◆ **Aim of the exercise**:
Which lines in the records below hold the word "computer"? Copy each of them.

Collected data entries
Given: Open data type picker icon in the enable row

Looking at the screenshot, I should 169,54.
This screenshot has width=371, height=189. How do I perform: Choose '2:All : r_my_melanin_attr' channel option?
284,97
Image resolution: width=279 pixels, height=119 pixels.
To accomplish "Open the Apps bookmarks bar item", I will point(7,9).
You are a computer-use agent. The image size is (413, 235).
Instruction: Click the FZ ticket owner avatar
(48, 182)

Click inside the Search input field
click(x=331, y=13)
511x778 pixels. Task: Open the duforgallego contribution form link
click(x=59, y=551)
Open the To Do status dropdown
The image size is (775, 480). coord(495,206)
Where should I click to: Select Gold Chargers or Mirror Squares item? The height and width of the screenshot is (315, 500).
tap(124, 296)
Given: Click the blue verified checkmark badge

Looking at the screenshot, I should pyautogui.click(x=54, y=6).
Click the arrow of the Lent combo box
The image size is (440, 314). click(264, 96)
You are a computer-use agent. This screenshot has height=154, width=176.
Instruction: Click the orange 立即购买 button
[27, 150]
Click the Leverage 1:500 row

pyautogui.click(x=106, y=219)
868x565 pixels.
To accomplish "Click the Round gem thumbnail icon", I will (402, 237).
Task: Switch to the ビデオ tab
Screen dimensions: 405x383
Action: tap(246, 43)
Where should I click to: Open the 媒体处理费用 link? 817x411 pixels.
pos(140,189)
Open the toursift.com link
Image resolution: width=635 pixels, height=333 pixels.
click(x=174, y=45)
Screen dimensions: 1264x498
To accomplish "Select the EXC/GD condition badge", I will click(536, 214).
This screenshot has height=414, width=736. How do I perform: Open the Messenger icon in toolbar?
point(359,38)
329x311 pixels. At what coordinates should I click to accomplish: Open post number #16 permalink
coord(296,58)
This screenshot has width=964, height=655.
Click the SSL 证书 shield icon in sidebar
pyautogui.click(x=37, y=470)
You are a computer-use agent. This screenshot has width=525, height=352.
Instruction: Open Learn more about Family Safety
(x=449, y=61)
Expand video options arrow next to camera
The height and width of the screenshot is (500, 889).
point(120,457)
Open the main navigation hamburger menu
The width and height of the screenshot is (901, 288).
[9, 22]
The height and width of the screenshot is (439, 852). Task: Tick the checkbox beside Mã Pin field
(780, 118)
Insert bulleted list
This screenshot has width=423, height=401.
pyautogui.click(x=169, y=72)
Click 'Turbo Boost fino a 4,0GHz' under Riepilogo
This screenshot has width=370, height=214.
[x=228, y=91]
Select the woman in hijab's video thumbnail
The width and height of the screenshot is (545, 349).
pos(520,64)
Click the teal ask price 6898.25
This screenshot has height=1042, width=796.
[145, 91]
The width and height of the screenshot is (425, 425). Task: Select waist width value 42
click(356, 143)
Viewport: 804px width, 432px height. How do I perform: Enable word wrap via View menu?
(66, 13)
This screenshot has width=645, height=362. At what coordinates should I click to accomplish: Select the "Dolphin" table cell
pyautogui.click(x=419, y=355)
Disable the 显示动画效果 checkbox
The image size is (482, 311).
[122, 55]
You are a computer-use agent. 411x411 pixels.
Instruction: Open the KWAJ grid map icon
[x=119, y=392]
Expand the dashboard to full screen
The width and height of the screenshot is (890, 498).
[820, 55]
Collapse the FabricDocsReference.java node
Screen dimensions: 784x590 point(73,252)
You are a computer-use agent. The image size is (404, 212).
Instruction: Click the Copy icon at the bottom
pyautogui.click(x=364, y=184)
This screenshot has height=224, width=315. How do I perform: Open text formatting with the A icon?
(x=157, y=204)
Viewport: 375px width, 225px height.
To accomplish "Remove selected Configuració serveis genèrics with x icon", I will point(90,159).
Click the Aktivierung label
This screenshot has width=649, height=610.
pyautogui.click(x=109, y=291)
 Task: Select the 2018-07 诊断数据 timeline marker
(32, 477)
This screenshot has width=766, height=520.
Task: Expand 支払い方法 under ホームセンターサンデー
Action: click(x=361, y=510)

◆ **Response for this exercise**:
You are a computer-use agent. The image size is (413, 235).
You are a computer-use agent. This screenshot has height=154, width=176.
You are a computer-use agent. This screenshot has width=525, height=352.
You are a computer-use agent. 411x411 pixels.
You are a computer-use agent. The image size is (404, 212).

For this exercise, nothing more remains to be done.